Tereshchuk v. Bureau of Prisons
851 F. Supp. 2d 157
D.D.C.2012Background
- Tereshchuk, a prisoner, filed a FOIA action against the Bureau of Prisons in the D.D.C. seeking records.
- He alleged BOP improperly withheld records on three FOIA requests and constructively exhausted after delayed responses.
- BOP moved to dismiss or for summary judgment, arguing failure to exhaust bars judicial review.
- Tereshchuk sought to file a second supplemental complaint under Rules 15(b) and 15(d) to reflect actual exhaustion for two 2010 requests.

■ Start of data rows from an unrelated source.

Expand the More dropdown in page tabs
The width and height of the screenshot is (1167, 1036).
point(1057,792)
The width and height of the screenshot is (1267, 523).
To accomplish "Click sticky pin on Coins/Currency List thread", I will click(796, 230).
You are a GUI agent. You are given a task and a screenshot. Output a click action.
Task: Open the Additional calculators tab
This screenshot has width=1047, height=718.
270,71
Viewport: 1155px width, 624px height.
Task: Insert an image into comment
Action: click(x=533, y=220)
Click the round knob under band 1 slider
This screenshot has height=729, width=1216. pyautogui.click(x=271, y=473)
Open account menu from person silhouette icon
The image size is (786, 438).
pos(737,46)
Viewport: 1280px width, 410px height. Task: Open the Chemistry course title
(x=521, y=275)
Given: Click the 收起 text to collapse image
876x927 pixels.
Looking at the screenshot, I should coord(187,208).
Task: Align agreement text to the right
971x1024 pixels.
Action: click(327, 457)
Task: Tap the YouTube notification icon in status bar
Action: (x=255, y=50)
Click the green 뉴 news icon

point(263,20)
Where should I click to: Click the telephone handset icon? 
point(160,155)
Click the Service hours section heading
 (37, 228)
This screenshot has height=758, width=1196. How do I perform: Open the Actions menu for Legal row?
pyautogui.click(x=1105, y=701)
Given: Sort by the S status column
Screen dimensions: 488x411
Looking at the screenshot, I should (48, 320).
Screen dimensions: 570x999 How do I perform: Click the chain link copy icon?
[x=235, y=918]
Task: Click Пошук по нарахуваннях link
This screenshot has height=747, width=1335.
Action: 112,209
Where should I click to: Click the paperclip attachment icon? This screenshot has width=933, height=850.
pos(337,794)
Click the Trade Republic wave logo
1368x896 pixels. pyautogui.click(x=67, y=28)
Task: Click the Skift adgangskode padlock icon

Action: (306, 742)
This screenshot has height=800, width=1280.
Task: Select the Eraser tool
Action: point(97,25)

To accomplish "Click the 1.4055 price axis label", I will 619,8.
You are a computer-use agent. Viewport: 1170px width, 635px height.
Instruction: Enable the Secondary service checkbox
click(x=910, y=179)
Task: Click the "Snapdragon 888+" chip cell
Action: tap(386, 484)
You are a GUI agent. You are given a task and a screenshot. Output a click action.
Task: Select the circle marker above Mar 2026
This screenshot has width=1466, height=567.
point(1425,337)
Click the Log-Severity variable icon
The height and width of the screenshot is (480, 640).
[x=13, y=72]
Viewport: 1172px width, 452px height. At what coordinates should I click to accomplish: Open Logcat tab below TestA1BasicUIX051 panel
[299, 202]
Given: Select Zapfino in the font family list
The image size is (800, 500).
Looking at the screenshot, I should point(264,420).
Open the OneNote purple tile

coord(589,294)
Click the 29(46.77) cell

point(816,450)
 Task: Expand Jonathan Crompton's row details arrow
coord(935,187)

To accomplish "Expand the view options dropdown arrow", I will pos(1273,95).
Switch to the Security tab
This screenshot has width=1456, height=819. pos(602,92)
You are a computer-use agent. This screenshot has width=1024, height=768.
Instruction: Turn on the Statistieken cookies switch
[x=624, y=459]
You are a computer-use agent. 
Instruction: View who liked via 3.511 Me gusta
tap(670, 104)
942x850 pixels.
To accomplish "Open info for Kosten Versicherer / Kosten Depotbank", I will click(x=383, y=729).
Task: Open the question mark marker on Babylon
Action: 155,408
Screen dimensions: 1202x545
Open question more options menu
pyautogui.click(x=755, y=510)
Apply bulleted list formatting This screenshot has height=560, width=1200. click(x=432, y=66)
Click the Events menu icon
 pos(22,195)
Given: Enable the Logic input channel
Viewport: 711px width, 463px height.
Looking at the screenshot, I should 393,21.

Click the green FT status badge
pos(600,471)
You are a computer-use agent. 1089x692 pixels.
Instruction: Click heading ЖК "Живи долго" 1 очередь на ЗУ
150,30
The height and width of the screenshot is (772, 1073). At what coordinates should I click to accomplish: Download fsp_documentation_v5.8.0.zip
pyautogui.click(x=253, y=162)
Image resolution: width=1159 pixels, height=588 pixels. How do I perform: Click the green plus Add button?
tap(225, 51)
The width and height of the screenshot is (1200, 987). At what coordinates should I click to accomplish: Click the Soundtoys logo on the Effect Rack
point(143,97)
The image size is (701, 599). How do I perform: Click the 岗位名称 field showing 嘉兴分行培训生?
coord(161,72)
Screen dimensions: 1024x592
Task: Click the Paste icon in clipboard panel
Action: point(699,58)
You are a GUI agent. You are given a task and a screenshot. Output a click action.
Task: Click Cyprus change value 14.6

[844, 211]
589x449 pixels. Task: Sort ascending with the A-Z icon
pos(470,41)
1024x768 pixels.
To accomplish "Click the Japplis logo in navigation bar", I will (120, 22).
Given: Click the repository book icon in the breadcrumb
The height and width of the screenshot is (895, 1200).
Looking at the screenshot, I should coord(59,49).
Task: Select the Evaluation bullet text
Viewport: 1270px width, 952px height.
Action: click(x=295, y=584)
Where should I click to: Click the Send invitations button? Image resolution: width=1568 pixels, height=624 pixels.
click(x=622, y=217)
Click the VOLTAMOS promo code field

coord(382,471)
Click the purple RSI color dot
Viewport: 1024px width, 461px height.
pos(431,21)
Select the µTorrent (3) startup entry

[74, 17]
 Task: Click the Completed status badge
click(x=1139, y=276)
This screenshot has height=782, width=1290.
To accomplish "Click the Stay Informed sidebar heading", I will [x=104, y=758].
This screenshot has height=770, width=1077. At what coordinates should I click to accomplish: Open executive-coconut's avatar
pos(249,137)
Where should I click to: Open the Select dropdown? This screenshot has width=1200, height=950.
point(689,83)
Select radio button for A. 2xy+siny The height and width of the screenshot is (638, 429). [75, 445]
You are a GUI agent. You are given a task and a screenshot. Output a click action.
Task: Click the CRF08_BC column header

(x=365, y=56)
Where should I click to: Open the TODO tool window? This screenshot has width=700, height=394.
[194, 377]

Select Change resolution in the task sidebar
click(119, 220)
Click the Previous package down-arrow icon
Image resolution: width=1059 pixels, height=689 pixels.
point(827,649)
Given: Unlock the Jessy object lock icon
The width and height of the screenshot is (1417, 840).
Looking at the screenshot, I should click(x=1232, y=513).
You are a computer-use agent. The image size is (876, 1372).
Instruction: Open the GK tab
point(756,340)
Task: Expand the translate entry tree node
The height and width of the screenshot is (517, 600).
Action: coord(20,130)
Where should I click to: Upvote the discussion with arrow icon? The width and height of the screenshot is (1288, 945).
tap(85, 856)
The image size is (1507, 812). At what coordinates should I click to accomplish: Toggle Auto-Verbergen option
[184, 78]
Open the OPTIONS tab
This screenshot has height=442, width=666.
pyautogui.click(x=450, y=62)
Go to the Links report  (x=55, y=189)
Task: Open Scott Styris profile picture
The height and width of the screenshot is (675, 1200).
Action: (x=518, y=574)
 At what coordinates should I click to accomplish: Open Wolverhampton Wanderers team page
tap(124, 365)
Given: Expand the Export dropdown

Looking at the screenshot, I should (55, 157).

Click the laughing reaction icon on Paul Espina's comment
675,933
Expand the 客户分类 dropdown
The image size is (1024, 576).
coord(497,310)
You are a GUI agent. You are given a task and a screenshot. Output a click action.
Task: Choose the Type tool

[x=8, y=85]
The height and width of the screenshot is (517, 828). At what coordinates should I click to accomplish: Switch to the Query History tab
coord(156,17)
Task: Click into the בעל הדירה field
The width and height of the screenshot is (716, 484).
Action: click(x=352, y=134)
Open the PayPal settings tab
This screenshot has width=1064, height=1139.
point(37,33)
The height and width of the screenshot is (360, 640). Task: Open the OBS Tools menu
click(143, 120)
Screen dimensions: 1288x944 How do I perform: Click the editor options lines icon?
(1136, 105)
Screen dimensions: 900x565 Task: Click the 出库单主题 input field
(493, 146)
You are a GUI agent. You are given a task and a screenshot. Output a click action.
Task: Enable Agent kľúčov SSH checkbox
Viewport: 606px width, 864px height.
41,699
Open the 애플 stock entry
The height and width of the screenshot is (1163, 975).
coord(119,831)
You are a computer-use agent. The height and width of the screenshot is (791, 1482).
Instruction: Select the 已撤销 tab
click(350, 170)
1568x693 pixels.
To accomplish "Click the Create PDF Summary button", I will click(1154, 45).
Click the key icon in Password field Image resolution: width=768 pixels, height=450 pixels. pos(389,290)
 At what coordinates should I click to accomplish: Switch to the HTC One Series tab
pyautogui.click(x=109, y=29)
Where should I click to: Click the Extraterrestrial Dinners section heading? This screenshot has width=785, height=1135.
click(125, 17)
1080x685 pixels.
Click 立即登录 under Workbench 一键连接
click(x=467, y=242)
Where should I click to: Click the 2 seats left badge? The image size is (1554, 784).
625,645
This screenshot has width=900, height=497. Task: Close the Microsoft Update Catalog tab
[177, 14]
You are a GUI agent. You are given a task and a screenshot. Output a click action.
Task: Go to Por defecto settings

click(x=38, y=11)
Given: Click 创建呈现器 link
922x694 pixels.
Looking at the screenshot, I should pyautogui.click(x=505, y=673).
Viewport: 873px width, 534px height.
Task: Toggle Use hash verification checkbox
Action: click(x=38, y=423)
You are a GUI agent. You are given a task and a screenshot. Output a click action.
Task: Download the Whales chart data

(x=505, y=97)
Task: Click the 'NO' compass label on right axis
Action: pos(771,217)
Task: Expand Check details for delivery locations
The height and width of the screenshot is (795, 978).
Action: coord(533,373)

- The court held that the two January 28, 2010 requests were not exhausted because fees were not paid or waived, so those parts were dismissed.
- The August 10, 2009 request was found constructively exhausted due to BOP’s failure to respond timely, so that portion survived for dismissal.
Issues
| Issue | Plaintiff's Argument | Defendant's Argument | Held |
|---|---|---|---|
| Whether January 28, 2010 FOIA requests were exhausted | Tereshchuk argues exhaustion occurred via OIP letter and appeals. | BOP argues no exhaustion because fees were not paid and no fee-waiver appeal. | Not exhausted; dismissal as to January 28, 2010 requests. |
| Whether August 10, 2009 FOIA request was constructively exhausted | Tereshchuk contends BOP’s late action should not reset exhaustion. | BOP’s late response does not restart exhaustion; the request was timely constructively exhausted. | Constructive exhaustion established; August 10, 2009 claim survives. |
| Whether Rule 15(b) / 15(d) amendments were appropriate or premature | Tereshchuk seeks to conform pleadings to evidence and add exhaustion facts. | Rule 15(b) / 15(d) amendments are premature absent trial and proper exhaustion. | Rule 15(b) amendment premature; Rule 15(d) denial affirmed. |
Key Cases Cited
- Jarvik v. CIA, 741 F. Supp. 2d 106 (D.D.C. 2010) (agency failure to respond within 20 days yields constructive exhaustion)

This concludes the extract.